> _Exercise tasks_
A) According to the press release, in which city are the Gartner I and Gartner II office buildings located?
B) Copy out the part of the press release starting at "Great Elm is a publicly-traded" and ending at "Chief Investment Officer.".

03/06/2018 | Press release | Archived content
WALTHAM, Mass., March 06, 2018 (GLOBE NEWSWIRE) -- Great Elm Capital Group, Inc. (NASDAQ:GEC) ("Great Elm") announced today that it reported results on Friday, February 9, 2018 for its second fiscal quarter ended December 31, 2017.
Great Elm is also excited to announce that it has closed the first transaction in its real estate platform by partnering with a leading investor in the Credit Tenant Lease ("CTL") space to recapitalize the Gartner I and Gartner II office buildings and associated property in Fort Myers, Florida. Great Elm's real estate strategy is to build a diversified portfolio of high-quality, income-producing properties which are leased to credit-worthy tenants such as Gartner, Inc. ("Gartner"). Please refer to the "Real Estate" section below for more detail. Great Elm estimates, based on the base case assumptions set forth herein, that this investment will generate an IRR in excess of 20%, a cash-on-cash return of 12x and NOL utilization of approximately $50 million.1
In addition, Great Elm announced today that Great Elm Capital Management, Inc. ("GECM"), a U.S. Securities and Exchange Commission ("SEC") registered investment advisor and wholly owned subsidiary of Great Elm, has entered into new investment management agreements with an institutional investor to manage three separate accounts with assets totaling approximately $33 million (par value). GECM's investment approach focuses on applying the principles of value investing to the capital structures of leveraged middle-market issuers. Please refer to the "Investment Management" section below for more detail.
Great Elm is a publicly-traded holding company that is seeking to create long-term shareholder value by building a business across three verticals: investment management, real estate, and operating companies.
"We are pleased to announce the closing of the first transaction in our real estate platform as well as the growth in our investment management business. The team also continues to devote substantial time and effort to the acquisition of operating companies that generate significant earnings," noted Peter A. Reed, Great Elm's Chief Executive Officer and GECM's Chief Investment Officer.
Real Estate
Great Elm announced today that it has partnered with CRIC2 Funds, a leading investor in the CTL space, to recapitalize the Gartner I and Gartner II Class A office buildings and associated property (collectively, the "Property") in Fort Myers, Florida.

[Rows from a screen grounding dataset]
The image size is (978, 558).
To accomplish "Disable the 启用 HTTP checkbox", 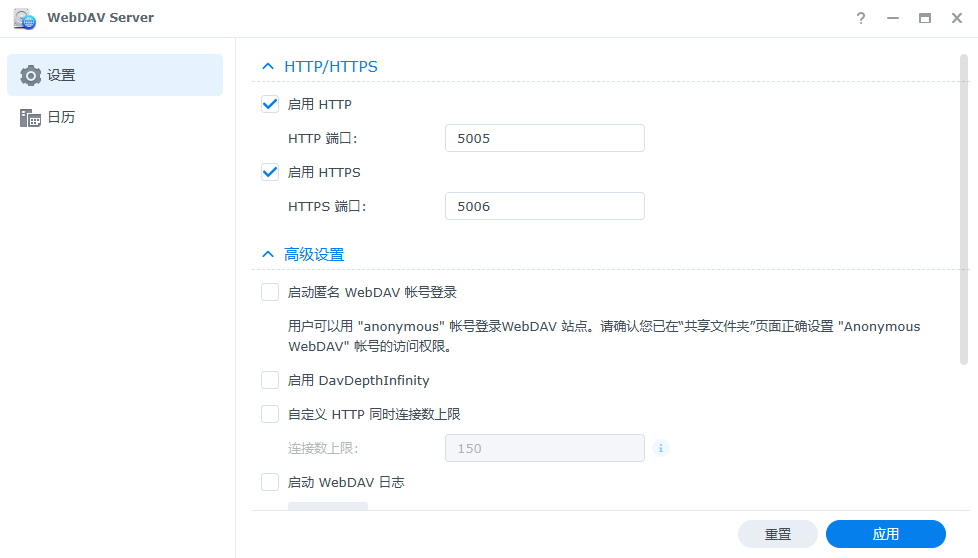I will pyautogui.click(x=270, y=104).
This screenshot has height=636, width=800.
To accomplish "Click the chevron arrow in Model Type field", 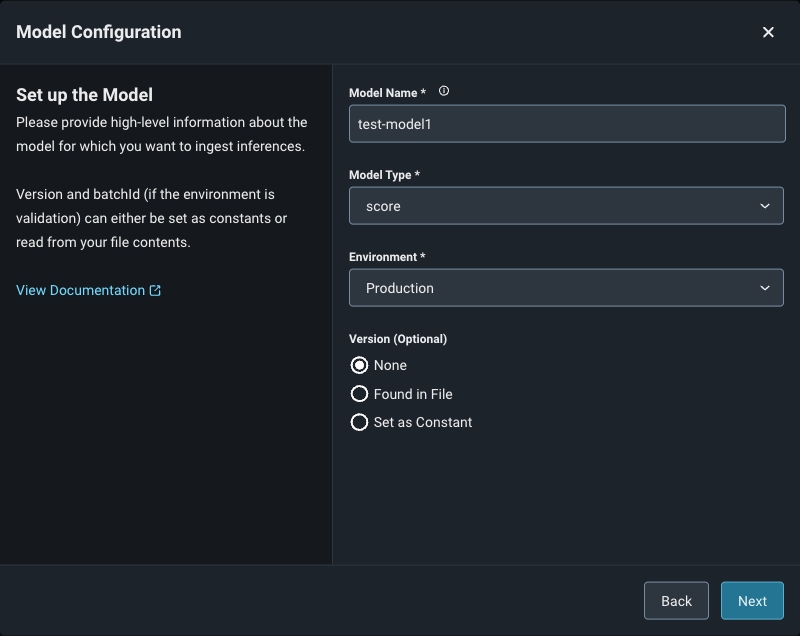I will click(765, 206).
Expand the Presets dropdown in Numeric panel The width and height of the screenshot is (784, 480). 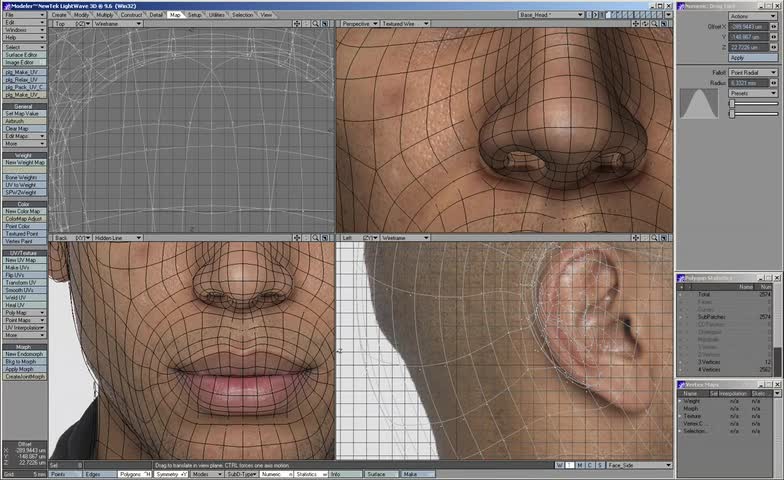pyautogui.click(x=752, y=93)
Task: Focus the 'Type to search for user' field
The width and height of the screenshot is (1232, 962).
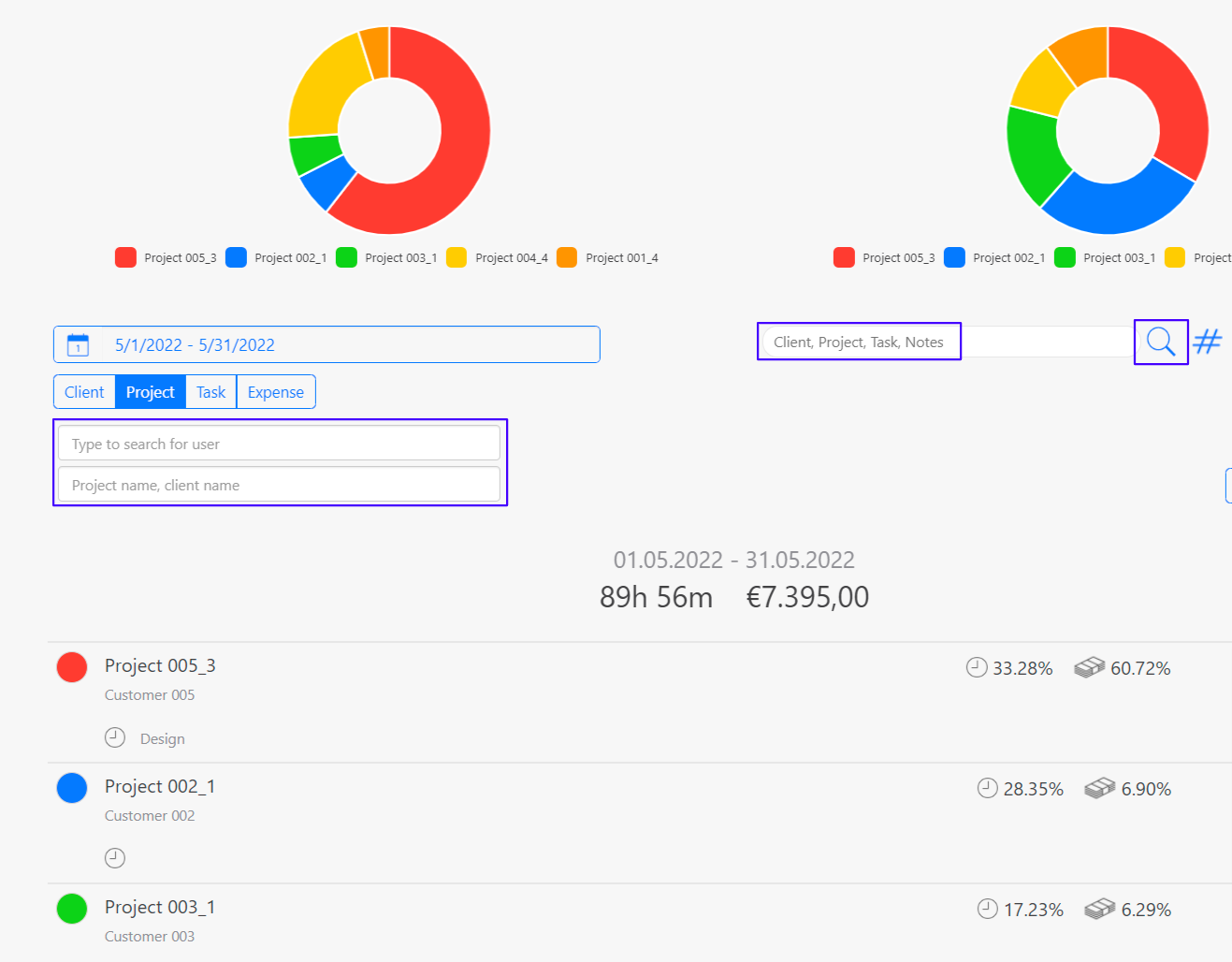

> _Results for each task_
A) Fort Myers, Florida.

B)
Great Elm is a publicly-traded holding company that is seeking to create long-term shareholder value by building a business across three verticals: investment management, real estate, and operating companies.
"We are pleased to announce the closing of the first transaction in our real estate platform as well as the growth in our investment management business. The team also continues to devote substantial time and effort to the acquisition of operating companies that generate significant earnings," noted Peter A. Reed, Great Elm's Chief Executive Officer and GECM's Chief Investment Officer.